** RECORDS PROVIDED follows **

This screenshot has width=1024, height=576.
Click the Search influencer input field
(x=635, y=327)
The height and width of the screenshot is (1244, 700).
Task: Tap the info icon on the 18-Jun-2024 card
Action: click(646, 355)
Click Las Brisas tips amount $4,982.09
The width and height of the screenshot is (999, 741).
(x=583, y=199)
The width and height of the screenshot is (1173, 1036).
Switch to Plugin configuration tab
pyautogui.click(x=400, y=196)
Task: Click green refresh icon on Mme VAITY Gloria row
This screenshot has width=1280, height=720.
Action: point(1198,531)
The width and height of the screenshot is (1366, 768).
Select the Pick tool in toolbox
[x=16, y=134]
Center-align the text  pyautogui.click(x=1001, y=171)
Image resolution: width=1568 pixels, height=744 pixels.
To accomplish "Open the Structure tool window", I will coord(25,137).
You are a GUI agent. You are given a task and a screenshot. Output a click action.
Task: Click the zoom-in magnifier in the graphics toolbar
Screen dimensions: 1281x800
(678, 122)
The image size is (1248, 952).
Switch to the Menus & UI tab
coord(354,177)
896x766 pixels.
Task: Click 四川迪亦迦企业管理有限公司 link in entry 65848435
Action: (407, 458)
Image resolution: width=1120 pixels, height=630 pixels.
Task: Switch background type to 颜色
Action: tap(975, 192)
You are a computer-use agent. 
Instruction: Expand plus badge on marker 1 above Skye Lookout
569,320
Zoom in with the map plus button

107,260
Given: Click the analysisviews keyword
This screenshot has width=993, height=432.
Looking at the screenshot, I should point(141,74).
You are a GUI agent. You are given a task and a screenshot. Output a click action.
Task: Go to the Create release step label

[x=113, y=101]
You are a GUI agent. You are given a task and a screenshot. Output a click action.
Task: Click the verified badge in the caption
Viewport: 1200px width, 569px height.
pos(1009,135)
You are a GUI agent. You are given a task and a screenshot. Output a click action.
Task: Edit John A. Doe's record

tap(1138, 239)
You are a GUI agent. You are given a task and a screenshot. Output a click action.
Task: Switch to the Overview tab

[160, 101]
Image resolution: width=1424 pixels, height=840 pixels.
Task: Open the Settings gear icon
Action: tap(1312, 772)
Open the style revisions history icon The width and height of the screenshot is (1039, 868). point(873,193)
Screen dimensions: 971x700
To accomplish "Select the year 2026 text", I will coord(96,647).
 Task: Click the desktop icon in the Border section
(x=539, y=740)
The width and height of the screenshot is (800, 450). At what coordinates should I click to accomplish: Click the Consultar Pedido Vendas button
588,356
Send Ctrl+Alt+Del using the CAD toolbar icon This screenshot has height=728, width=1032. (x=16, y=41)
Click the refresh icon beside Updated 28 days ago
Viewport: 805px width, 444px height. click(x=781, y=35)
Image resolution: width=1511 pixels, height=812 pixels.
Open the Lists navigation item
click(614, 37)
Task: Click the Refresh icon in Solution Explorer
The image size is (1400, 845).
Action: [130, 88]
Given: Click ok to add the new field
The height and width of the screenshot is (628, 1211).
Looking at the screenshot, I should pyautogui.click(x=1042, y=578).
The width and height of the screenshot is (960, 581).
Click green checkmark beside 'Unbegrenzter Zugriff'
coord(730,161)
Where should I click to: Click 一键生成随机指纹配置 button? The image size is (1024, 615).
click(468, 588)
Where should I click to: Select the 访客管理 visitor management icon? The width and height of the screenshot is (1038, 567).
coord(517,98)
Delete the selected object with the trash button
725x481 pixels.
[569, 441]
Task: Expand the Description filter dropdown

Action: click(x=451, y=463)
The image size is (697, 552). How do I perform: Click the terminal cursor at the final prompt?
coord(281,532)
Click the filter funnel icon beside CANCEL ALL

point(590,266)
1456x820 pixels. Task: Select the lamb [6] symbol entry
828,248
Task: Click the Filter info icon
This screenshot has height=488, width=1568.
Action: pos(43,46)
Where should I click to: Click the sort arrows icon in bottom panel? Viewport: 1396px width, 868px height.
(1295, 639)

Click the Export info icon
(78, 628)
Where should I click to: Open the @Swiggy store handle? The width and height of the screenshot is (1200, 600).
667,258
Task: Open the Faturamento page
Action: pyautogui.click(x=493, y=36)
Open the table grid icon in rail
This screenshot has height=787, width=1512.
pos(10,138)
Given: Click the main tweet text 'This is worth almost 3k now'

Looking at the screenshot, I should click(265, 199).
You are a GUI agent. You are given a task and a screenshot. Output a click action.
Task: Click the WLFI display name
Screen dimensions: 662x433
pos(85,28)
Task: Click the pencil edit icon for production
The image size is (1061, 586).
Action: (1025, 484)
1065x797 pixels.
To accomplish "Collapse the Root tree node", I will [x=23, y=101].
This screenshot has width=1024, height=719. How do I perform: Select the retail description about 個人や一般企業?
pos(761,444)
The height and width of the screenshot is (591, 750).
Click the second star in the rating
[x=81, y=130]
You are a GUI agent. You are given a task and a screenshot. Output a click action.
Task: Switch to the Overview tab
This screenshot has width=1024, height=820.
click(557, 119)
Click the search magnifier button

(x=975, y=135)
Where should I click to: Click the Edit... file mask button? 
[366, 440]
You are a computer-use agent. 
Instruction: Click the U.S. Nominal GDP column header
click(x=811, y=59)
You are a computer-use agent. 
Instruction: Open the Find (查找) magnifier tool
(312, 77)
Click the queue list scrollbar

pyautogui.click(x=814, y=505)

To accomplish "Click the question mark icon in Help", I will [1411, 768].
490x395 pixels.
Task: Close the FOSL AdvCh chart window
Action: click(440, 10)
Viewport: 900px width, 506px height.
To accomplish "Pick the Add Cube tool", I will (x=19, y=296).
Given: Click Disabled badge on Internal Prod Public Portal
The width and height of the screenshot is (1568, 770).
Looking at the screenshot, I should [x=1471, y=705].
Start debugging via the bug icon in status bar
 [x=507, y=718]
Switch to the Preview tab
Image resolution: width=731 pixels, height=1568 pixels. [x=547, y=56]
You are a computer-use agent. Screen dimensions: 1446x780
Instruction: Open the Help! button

** End of RECORDS PROVIDED **

PROBLEM DETAILS.
Please give only the number of lines above that contain "toolbar".

SOLVED EXERCISE.
2